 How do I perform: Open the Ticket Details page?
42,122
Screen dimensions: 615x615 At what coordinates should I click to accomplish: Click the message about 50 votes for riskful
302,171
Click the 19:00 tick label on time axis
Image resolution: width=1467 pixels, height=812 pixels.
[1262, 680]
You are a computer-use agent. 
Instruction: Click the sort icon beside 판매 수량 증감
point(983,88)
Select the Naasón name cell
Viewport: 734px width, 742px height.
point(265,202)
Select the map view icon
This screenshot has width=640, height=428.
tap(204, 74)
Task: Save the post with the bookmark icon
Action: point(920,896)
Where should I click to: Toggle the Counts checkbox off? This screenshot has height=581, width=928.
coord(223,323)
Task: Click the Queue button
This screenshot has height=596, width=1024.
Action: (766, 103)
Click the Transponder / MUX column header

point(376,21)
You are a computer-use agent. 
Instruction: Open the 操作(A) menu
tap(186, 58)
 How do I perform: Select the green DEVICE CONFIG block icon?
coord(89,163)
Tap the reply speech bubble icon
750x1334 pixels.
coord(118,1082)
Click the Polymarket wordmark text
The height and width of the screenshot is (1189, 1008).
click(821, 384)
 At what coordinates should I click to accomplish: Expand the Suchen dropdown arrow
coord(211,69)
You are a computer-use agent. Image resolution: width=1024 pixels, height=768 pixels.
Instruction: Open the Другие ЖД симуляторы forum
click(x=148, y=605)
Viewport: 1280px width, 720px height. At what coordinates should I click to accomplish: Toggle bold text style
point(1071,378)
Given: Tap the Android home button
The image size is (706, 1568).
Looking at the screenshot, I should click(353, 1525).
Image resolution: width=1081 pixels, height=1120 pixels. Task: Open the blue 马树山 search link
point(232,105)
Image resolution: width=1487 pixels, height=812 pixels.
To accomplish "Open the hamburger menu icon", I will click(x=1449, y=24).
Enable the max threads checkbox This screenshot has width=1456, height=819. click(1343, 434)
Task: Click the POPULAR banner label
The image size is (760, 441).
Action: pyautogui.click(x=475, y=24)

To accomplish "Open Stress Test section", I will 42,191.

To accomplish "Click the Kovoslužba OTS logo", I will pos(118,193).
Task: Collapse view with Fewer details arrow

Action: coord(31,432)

* Aim of the task:
Quote the records word for word from their first line through the line that contains "coord(223,323)", including both of those lines.

* Finished exercise:
 How do I perform: Open the Ticket Details page?
42,122
Screen dimensions: 615x615 At what coordinates should I click to accomplish: Click the message about 50 votes for riskful
302,171
Click the 19:00 tick label on time axis
Image resolution: width=1467 pixels, height=812 pixels.
[1262, 680]
You are a computer-use agent. 
Instruction: Click the sort icon beside 판매 수량 증감
point(983,88)
Select the Naasón name cell
Viewport: 734px width, 742px height.
point(265,202)
Select the map view icon
This screenshot has width=640, height=428.
tap(204, 74)
Task: Save the post with the bookmark icon
Action: point(920,896)
Where should I click to: Toggle the Counts checkbox off? This screenshot has height=581, width=928.
coord(223,323)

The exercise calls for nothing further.